I, Frazzle

As many of you know, I am unhealthily obsessed with the venerable children’s program Sesame Street. It all started innocently enough, watching the show with my baby. Elmo was my gateway drug into this sunny universe but it wasn't long until I needed more Muppets, weirder Muppets, more obscure, even bizarre Muppets. I needed Muppets that time forgot. I needed Muppets that should never have been born. I needed Muppets far beyond the usual crew. 

That’s what led me to explore the surprisingly dramatic and dark inner life of the family of Big Bird’s pal, ol’ Snuffy. And that’s what led me to an even more bizarre figure known as Frazzle, a figure Wikipedia unhelpfully describes as “A large orange monster Muppet with big teeth.” 

Ah, but Frazzle is no mere large orange monster with big teeth. No, that seriously underscores just how viscerally disturbing Frazzle is. He’s more like something out of H.P. Lovecraft’s worst nightmares more than he is a typical Muppet. Indeed, I was struck by Frazzle initially because it seemed so delightfully and willfully perverse to create a Muppet seemingly designed to scare the holy living shit out of small children. 

Frazzle has giant, disturbing yellow eye housed in thick black eyebrows so huge they almost look like a pair of sunglasses, the coarse, wild fur of an untamed beast, horns, and, most disturbing of all, giant fangs for teeth that hang down like knives. His manner of communicating is similarly off-putting. Frazzle communicates sub-verbally, through a series of groans and moans and mumbles and squeaks. 

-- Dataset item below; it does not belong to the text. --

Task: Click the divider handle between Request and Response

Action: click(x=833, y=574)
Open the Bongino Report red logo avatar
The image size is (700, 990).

Frazzle is physically repulsive to look at, and difficult to be around, and those are just two of the many reasons I relate to him. How Frazzle looks on the outside is how I feel on the inside, like some strange, curious beast that only wants to be loved and accepted and to find his place in the world, yet is viewed by the world as a monster. 

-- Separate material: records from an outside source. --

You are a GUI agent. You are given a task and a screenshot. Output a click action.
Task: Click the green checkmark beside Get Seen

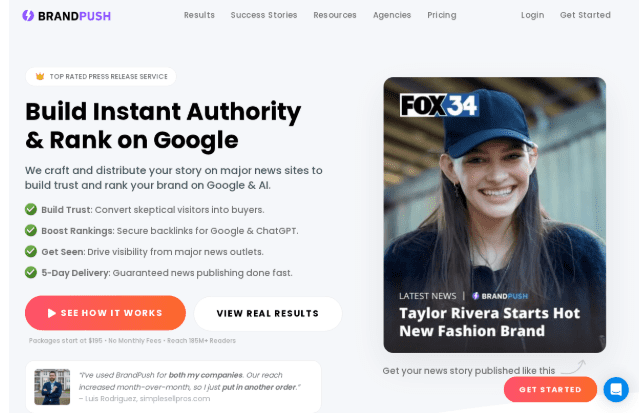coord(31,251)
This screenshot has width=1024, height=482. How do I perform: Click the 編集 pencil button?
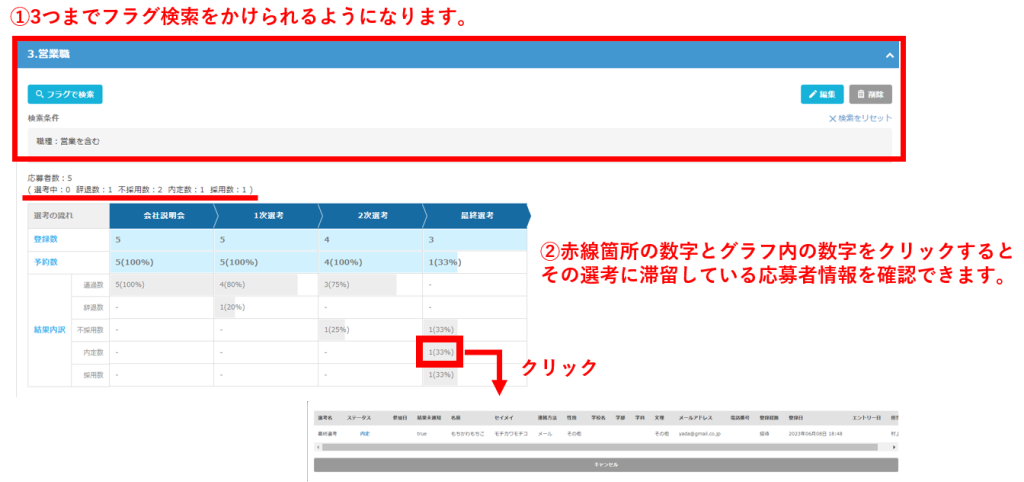[822, 94]
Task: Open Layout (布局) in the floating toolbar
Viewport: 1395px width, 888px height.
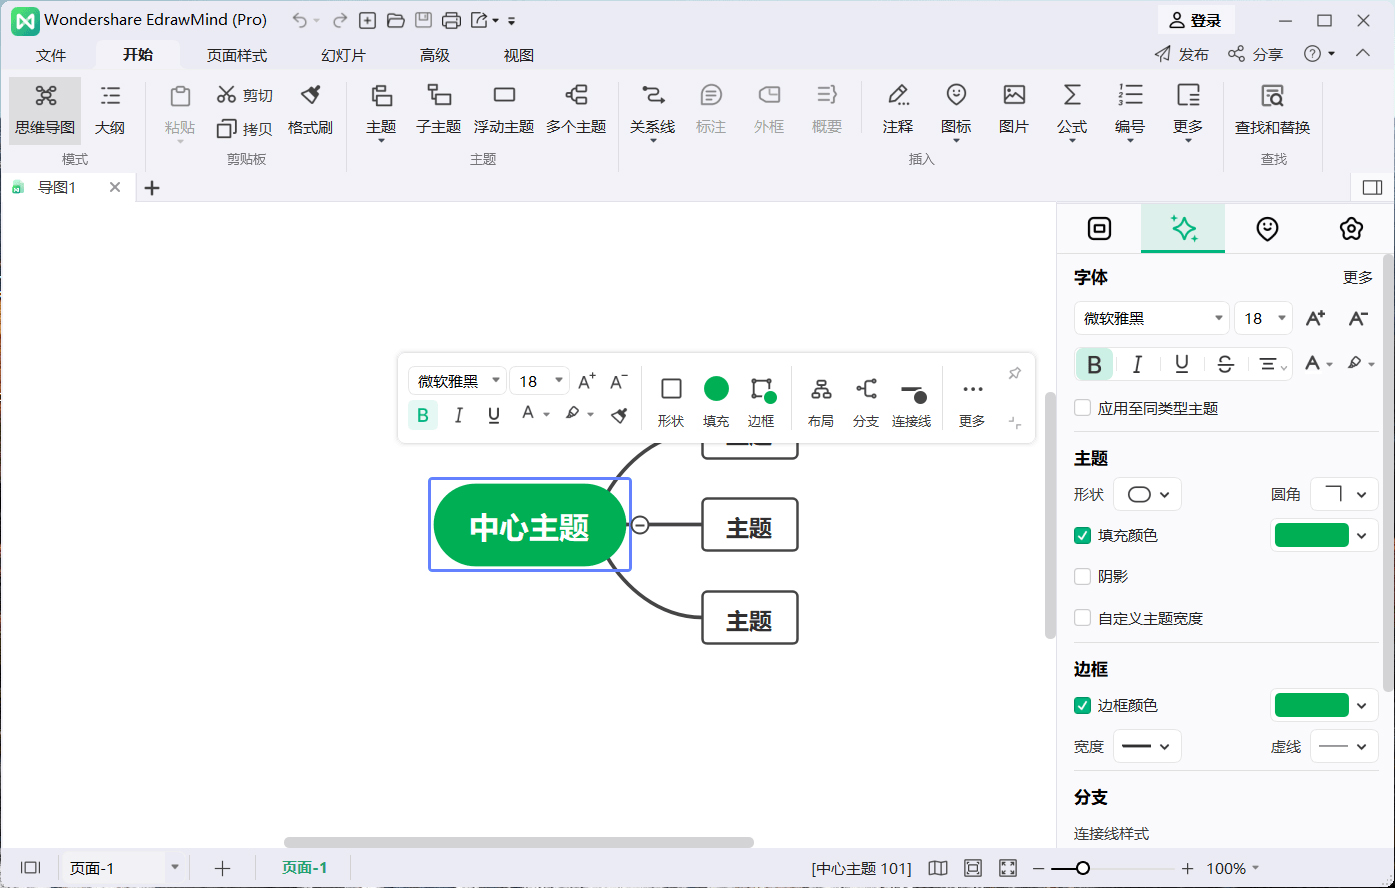Action: click(x=821, y=402)
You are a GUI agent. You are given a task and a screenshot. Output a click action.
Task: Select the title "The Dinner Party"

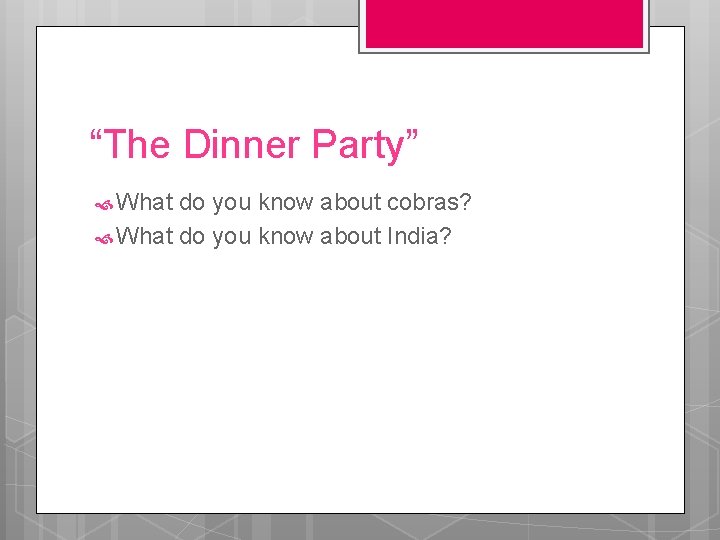pos(254,145)
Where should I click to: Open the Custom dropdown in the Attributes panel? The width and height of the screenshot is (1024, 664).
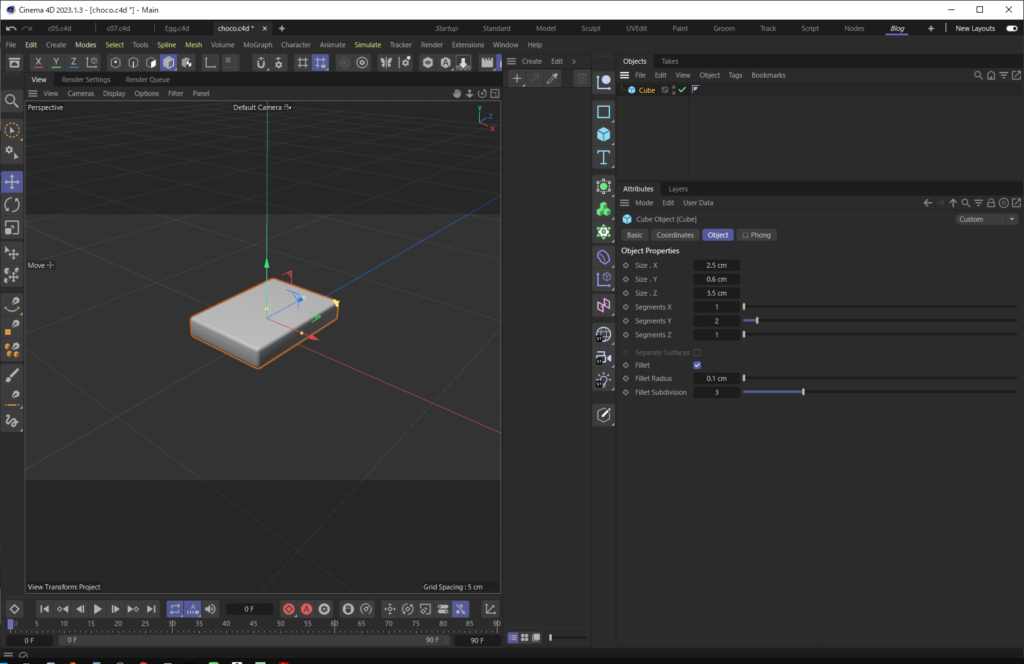pos(986,218)
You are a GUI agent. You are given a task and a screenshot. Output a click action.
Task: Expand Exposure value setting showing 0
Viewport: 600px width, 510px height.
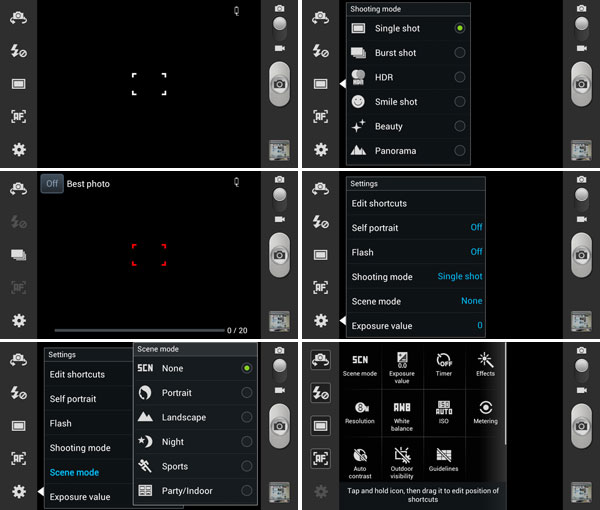click(x=416, y=326)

In 1975, Frazzle experienced his ultimate moment of glory as the subject of “The Frazzle Song”, a groovy, jazzy number where a Leon Russell-meets-felt group called The Frazzletones describe the salient characteristics of their good buddy Frazzle. He looks ferocious and fierce, but if you ask him for autograph, or, really, engage him in any way, he’s so overjoyed that he makes his signature growl to express that happiness. 

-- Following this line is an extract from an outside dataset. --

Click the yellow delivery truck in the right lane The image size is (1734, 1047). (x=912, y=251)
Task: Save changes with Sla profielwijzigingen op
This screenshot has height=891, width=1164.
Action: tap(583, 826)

Somewhat confusingly, when Frazzle is despondent, he also makes his signature growl, this time to express his near-suicidal despair, but the growl he makes when happy is identical to the one he makes when sad, so the world of feelings is even more confusing and fraught for Frazzle than it is for most misfits his age. 

The Muppet with the thorn in his side, behind Frazzle’s seeming hatred their lies a murderous desire for love. That’s what’s so poignant and relatable about the character. The world looks at Frazzle and see something hideous, something scary, something to be feared and shunned yet he is a fundamentally sweet, kind and child-like figure and in the kindly world of Sesame Street at least, people and Muppets alike are able to see beyond Frazzle’s off-putting exterior to the good-hearted soul underneath.